**** RECORDS TO USE ****

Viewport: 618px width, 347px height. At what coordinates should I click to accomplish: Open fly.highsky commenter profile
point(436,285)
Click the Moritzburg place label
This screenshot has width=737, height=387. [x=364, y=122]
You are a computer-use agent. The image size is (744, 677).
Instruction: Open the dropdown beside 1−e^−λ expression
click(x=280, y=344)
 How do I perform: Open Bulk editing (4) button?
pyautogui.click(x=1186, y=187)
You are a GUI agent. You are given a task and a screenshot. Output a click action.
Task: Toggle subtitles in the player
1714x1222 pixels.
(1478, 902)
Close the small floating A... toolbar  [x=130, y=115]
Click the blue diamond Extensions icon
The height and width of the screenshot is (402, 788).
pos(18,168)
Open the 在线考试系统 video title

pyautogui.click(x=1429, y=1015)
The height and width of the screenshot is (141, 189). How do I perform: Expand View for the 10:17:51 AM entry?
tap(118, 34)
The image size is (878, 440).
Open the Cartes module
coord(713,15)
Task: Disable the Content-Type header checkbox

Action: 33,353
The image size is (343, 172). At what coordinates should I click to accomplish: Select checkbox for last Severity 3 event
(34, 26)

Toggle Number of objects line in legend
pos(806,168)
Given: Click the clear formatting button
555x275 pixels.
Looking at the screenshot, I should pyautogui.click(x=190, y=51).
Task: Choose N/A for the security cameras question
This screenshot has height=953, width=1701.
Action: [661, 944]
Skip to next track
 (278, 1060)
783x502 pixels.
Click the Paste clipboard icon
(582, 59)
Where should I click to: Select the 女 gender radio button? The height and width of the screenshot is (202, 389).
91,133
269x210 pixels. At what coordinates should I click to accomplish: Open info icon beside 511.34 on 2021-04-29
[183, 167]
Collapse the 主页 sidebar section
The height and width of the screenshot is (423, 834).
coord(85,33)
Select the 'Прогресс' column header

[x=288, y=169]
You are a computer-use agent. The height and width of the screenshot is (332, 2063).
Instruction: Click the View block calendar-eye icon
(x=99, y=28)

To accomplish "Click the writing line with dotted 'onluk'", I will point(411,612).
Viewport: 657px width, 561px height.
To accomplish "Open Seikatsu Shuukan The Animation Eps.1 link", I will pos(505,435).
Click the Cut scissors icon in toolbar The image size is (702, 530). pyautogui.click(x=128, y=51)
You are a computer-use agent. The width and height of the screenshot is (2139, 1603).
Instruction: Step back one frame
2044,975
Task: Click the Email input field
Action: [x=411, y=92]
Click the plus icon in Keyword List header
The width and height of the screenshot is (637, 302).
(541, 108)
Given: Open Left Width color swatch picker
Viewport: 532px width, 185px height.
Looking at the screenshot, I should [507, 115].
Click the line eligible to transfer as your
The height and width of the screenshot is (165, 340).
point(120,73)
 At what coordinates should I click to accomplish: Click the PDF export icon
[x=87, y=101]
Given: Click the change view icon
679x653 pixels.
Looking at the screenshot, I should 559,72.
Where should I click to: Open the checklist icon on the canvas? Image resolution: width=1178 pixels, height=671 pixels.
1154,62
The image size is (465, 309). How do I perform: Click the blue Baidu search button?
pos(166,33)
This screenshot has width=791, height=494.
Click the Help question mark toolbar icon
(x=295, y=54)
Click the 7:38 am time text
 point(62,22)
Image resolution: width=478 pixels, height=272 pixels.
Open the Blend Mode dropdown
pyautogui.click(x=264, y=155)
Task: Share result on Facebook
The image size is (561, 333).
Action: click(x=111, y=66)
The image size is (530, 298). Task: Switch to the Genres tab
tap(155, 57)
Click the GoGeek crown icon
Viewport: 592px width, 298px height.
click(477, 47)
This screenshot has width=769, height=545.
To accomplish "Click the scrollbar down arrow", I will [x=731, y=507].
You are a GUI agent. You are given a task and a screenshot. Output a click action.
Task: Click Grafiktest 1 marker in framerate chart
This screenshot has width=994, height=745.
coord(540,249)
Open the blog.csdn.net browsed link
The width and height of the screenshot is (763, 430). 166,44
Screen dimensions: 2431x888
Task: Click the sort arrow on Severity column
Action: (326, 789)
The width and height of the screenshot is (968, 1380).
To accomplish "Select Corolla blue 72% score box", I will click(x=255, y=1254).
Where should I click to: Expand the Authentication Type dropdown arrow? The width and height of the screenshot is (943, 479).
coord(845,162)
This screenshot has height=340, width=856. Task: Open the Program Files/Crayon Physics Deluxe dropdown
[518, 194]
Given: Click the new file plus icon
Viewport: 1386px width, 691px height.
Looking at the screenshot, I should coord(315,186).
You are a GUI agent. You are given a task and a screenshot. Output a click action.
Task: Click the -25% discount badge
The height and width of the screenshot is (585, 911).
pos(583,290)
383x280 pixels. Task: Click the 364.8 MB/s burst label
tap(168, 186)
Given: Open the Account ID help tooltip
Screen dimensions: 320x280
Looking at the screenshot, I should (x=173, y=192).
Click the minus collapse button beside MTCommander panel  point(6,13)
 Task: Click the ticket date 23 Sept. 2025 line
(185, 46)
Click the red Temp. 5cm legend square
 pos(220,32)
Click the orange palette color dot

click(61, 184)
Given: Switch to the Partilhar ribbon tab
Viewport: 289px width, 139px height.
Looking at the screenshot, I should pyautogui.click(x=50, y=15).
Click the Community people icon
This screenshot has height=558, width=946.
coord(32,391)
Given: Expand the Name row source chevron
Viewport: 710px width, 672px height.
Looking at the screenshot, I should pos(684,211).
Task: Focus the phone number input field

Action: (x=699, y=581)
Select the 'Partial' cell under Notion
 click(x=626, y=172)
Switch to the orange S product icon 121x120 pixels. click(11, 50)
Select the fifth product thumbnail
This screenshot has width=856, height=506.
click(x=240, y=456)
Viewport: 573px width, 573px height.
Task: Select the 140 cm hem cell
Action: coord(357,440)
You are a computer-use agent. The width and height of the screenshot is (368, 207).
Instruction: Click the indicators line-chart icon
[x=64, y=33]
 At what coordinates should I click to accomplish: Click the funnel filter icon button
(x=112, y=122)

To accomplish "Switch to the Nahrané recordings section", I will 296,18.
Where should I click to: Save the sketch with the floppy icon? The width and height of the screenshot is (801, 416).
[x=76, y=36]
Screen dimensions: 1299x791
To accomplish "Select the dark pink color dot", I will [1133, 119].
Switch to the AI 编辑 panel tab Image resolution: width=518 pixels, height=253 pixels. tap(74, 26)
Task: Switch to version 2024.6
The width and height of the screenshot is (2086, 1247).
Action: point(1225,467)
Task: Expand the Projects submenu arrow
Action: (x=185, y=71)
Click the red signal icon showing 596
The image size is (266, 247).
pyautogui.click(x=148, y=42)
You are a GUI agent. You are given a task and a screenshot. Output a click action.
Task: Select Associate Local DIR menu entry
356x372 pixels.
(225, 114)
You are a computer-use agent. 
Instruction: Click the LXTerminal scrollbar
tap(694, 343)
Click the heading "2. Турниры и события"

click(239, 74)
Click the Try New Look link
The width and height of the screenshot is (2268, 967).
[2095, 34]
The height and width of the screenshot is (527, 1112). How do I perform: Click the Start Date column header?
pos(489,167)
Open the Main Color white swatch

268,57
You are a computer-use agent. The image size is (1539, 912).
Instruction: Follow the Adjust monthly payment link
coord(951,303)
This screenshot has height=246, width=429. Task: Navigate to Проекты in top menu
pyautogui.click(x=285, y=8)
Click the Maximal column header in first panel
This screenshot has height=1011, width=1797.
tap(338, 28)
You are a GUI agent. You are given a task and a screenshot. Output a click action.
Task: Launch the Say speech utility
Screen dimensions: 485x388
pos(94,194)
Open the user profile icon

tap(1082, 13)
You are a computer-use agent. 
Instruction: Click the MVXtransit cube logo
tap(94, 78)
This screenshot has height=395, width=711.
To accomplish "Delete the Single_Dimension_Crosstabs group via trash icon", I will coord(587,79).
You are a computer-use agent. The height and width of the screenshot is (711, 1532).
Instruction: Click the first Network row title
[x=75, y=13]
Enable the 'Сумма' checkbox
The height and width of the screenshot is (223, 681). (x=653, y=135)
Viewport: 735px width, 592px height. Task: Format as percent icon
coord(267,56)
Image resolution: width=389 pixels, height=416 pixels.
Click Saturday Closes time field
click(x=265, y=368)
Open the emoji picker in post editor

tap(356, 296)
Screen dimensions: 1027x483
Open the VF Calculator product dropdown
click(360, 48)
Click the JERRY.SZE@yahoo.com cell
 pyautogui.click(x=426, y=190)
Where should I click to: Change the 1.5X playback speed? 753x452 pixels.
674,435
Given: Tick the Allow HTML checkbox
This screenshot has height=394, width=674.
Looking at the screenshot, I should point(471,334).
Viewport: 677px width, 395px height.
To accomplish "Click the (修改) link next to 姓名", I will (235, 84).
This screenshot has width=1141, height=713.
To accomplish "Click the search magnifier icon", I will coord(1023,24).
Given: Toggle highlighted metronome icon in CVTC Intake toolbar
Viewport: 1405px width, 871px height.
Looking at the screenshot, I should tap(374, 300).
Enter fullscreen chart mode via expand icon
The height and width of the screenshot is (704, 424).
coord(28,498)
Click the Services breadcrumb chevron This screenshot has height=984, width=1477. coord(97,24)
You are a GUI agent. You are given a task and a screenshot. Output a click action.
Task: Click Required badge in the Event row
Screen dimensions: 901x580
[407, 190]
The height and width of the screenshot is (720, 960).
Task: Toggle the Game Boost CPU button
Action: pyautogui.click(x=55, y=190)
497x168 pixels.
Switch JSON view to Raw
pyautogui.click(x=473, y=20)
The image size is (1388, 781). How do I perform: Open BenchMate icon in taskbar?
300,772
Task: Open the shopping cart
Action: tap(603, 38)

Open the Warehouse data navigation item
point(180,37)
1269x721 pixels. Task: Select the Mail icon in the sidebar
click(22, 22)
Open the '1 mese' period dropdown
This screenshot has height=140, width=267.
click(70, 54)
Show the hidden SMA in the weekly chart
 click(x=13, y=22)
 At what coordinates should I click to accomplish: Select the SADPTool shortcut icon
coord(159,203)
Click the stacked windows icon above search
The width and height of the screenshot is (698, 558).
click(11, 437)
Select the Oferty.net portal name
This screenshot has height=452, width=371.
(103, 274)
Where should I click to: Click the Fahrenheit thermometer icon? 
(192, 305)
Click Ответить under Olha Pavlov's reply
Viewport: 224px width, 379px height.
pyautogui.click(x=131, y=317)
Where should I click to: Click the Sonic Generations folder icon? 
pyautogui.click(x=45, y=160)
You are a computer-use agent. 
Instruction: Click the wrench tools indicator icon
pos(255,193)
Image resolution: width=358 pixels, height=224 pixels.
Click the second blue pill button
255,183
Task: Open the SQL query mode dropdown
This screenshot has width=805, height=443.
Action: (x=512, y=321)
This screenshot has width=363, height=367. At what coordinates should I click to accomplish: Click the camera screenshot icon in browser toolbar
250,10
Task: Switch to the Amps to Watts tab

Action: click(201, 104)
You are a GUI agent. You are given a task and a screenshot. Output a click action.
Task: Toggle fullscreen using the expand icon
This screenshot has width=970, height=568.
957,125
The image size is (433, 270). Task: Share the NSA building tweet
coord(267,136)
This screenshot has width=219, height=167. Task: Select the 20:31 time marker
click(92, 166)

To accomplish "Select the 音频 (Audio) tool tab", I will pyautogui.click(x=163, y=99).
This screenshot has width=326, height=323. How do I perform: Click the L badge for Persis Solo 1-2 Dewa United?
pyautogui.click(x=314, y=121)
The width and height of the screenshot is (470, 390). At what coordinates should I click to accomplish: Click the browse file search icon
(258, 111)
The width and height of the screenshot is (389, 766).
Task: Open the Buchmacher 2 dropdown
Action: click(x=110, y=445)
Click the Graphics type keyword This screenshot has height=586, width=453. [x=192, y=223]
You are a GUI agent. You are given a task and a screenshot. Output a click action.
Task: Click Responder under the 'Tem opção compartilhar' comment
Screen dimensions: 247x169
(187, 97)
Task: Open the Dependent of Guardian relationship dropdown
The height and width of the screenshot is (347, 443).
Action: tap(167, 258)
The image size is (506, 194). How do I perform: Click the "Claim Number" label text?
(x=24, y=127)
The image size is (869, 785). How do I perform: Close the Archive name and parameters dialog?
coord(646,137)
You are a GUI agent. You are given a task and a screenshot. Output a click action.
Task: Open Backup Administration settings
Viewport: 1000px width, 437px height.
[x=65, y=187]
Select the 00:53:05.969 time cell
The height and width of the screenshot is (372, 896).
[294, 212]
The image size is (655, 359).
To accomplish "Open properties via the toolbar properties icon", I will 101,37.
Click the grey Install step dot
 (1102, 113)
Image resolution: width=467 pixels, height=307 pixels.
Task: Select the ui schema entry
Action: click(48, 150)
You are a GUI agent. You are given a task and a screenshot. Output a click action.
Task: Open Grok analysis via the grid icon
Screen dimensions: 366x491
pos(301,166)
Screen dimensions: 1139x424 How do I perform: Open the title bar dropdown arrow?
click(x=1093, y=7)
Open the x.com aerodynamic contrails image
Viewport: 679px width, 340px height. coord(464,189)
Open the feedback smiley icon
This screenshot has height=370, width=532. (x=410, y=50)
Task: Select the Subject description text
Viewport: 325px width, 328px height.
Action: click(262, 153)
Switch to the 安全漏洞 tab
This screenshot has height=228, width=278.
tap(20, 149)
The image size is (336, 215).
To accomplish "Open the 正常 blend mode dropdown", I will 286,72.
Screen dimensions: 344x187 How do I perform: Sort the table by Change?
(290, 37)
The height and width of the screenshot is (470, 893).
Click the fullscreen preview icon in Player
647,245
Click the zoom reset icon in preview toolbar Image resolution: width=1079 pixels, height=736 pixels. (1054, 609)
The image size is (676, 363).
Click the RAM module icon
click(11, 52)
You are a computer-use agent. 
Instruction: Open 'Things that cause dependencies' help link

****

▶ **INSTRUCTIONS FOR THE TASK**
Format the data as a JSON list of strings, one per line and skipping blank lines, starting with the line containing "I will 296,18." and going on through the line containing "click(239, 74)".

▶ **CORRECT RESULT**
[
  "To accomplish \"Switch to the Nahrané recordings section\", I will 296,18.",
  "Where should I click to: Save the sketch with the floppy icon? The width and height of the screenshot is (801, 416).",
  "[x=76, y=36]",
  "Screen dimensions: 1299x791",
  "To accomplish \"Select the dark pink color dot\", I will [1133, 119].",
  "Switch to the AI 编辑 panel tab Image resolution: width=518 pixels, height=253 pixels. tap(74, 26)",
  "Task: Switch to version 2024.6",
  "The width and height of the screenshot is (2086, 1247).",
  "Action: point(1225,467)",
  "Task: Expand the Projects submenu arrow",
  "Action: (x=185, y=71)",
  "Click the red signal icon showing 596",
  "The image size is (266, 247).",
  "pyautogui.click(x=148, y=42)",
  "You are a GUI agent. You are given a task and a screenshot. Output a click action.",
  "Task: Select Associate Local DIR menu entry",
  "356x372 pixels.",
  "(225, 114)",
  "You are a computer-use agent. ",
  "Instruction: Click the LXTerminal scrollbar",
  "tap(694, 343)",
  "Click the heading \"2. Турниры и события\"",
  "click(239, 74)"
]